Jul. 14–Kirkwood Mountain Resort is aiming to be the first ski area in the country to meet a significant portion of its electrical need with renewable energy generated on site.
The Alpine County resort has signed a letter of intent with Reno-based Synergy Power Corp. to install 20 wind turbines that would be hooked directly into Kirkwood’s power system.
The spinning blades would provide 6,000 kilowatt-hours of electricity daily — enough to satisfy about 20 percent of demand during the peak winter season and virtually everything needed to keep the lights on in summer.
“This would allow us to eliminate fossil fuel generation for all but four months a year” Kirkwood CEO Dave Likins said. “We could go almost eight months carbon-free as a resort community with 600 to 700 residents.”
If the project passes environmental muster, the turbines could be up and turning by 2010.
A number of Tahoe ski resorts have been making environmental statements and shrinking their carbon footprints by purchasing wind energy for several years. But the wind farms that their “green tag” credits support have been far from the slopes, often several states away.
The resorts still run lifts and lights with power largely derived from fossil fuels.
Kirkwood is Tahoe’s only major resort not connected to the region’s power grid. Its energy comes from Kirkwood Mountain Utilities, an independent producer that operates a diesel-fueled power plant.
The resort has been fined several times for violating pollution standards.
Now, Kirkwood may become a showcase for a new kind of green power: Its wind turbines won’t be the rigid, 350-foot-tall monsters that motorists see churning at places like Tehachapi or Livermore Pass.
“These are 100-foot turbines with significantly smaller blades on them,” Likins said.
Synergy’s design, developed in the 1970s and proved in sub-Saharan Africa, Saudi Arabia, South Africa, India, Kenya, the Australian Outback and other wind-swept locales, incorporates tilt-rotor technology that allows the turbines’ blades to pivot up to “helicopter” position with increasing wind speeds.
“In high winds, the blade is literally parallel with the ground, so the area the wind sees is almost a flat line,” said Synergy Executive Vice President Greg Jones.
“We’ve had turbines for 15-plus years in Indonesia, Malaysia and other island regions that have typhoons every year, and they ride them out. They’re designed to survive up to 150 mph sustained winds.”
That’s important because Kirkwood often experiences winter storms accompanied by screaming winds well above 100 mph.
“We clocked 190 mph winds twice during the last winter season,” Likins said.
Synergy’s design offers the additional benefit of operating more efficiently in low winds — also common at Kirkwood — than their bigger, heavy brethren, he added.
There’s a way to go yet before Kirkwood’s desire to put its money where its wind is becomes reality.
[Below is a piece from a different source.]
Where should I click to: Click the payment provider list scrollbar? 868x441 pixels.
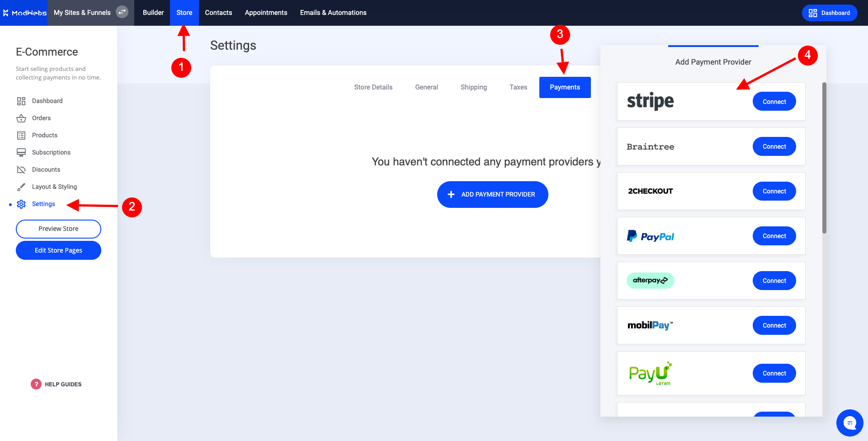tap(824, 158)
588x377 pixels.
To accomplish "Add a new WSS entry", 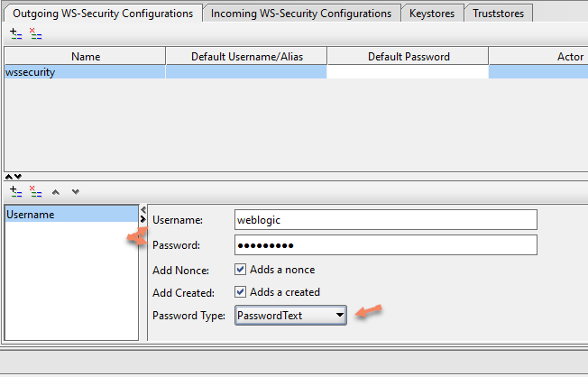I will 15,191.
The U.S. Forest Service will subject the wind proposal to a stringent review and permit process and invite public scrutiny.
“We’re highly concerned about visuals,” said Doug Barber, district ranger with the Amador Ranger District of the El Dorado National Forest. “But if we can overcome objections, I’d say yes, we’re in favor, because they’re dependent on diesel and have air-quality issues, and this would help with that.”
Kirkwood is working to identify non-intrusive locations that won’t be visible from Highway 88, the Mokelumne Wilderness or other visual corridors in the region.
The resort’s master plan calls for more than just wind to help it reach clean-energy sustainability. It’s signed a deal with True Energy of Carlsbad to retrofit generators of its existing power plant with propane-powered microturbines to capture waste heat for steam-based electricity. The process would cut diesel emissions and improve efficiency another 20 percent, according to Likins.
“When we put wind and steam-heat recovery together, we’re down to maybe just 60 to 80 days a year of relying on diesel,” he said.
By next year, Kirkwood plans to have a system of solar arrays, similar to those at Cal Expo, sprinkled over 8 to 10 acres of its parking lots.
“We could possibly see another 20 percent of demand handled through that,” Likins said.
Kirkwood’s sustainable energy won’t come cheap.
“We’re paying a lot for electricity under this model, but we’ve always felt that an important part of our role is to be stewards of the environment,” Likins said.
Jiminy Peak Mountain Resort in Massachusetts is the only ski area in the country that has installed a wind turbine.